To identify and eliminate such false positives, Qian and his colleagues developed bioinformatics approaches that took account of biological data that could help them distinguish between true in vivo interactions and interactions likely to occur only in the microarray context.

"We included [information] like cellular localization, tissue specificity, [and] protein-protein interactions to try to enrich for the physiological relevance of the [observed] interactions," he told ProteoMonitor, adding that he believed that given this bioinformatic analysis, the rate of false positives in the data "should be very low."

False negatives, on the other hand, are likely higher, Qian said, given that the microarray does not offer various aspects of the in vivo environment, such as scaffold proteins that could be necessary for certain kinase-substrate interactions. Indeed, the researchers were unable "to recover a lot of known [kinase-substrate] interactions," he said.

Despite this limitation, Heng said he believed the network was the largest such developed to date for human phosphorylation.

Following identification of the kinase-substrate interactions, the researchers then performed three levels of validation. First, they examined whether these observed interactions took place in cellular systems, measuring kinase-dependent changes in the target proteins.

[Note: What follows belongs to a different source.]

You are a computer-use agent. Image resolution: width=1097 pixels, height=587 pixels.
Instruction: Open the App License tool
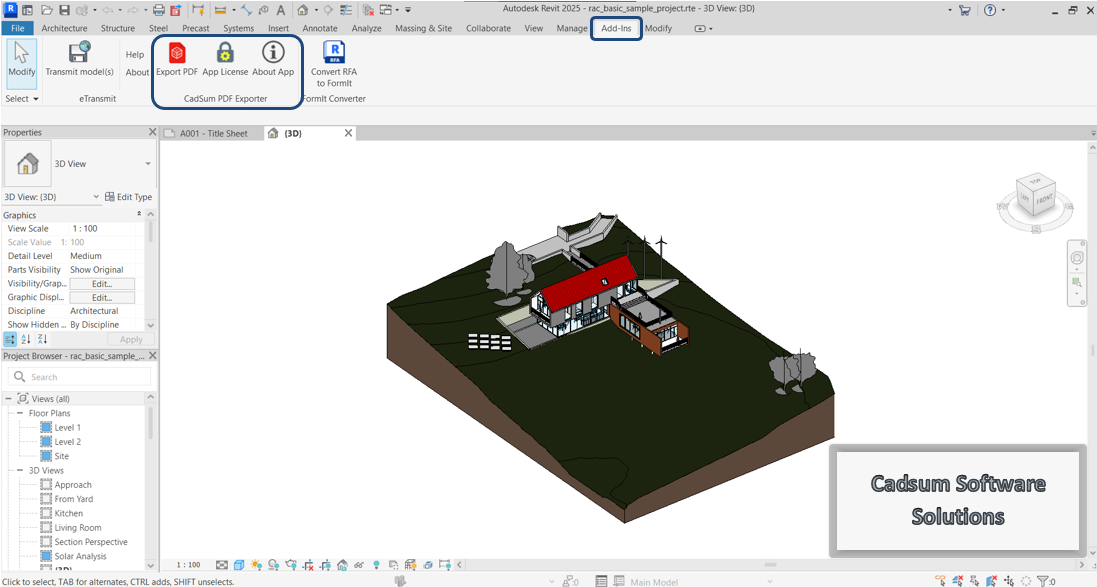point(225,54)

In this work, Heng said, they validated roughly 75 percent of the interactions identified via their microarray data.

Second, they used phospho-specific antibodies to look at phosphorylation on the substrates upon interaction with a given kinase, validating roughly 80 percent of the interactions via this method.

Finally, they performed site-directed mutagenesis on a subset of phosphosites identified via microarray to see if this would eliminate the observed kinase-substrate interaction.

"In each of the cases that we tested, the mutation of the phosphorylation site abolished the kinase-dependent changes in those cells, so we think that at the end our data set is high quality," Heng said.

This ability to isolate kinase-substrate interactions at the level of specific phosphosites marks another advance over his previous efforts in yeast, Heng noted.

"The mass spec data [on phosphosites] was not available back then, but now there are so many people working [on phosphoproteomics] in humans that we were able to collect enough mass spec-identified sites to construct this high-resolution map," he said.

The researchers, Jiang said, have developed a database housing the results of the work that other groups can access to aid in their signaling work.

"Basically, people in the signaling field can use this database and look at their kinases of interest – their favorite kinases or substrates – and our data will provide clues that they can experimentally validate or [research] further," he said.

With Jin Zhang, a Johns Hopkins researcher and co-author on the paper, the team demonstrated such an application, using the network data to demonstrate that in B-cell receptor signaling the kinase PKA serves as an intermediary between the protein Bruton's tyrosine kinase, Btk, and the protein ARID3A.

"People have known that in B-cell receptor activation Btk is activated and then it recruits a transcription factor called ARID3A, and then that somehow gets phosphorylated," Heng said.

It was unknown, however, how Btk and ARID3A interacted given that Btk is a tyrosine kinase and the ARID3A phosphosites are not tyrosines.

"So, looking at our network, we identified PKA as a substrate of Btk and also as [sitting] upstream of a kinase that can phosphorylate ARID3A," Heng said. "PKA is a potential missing linking that connects Btk to ARID3A."

He noted that since they have begun presenting the work, other researchers have begun to approach them asking "if we can do this kinase reaction using their favorite kinases."

The team plans to expand the scope of the network to add data on some of the roughly 200 kinases not included in the MSB paper. They have expanded the number of proteins in their arrays, as well, Heng noted, raising the number from 4,196 to around 17,000.

Heng said he plans to offer kinase research services based on the MSB work through CDI Laboratories, a firm he launched several years ago to commercialize the protein microarray technology.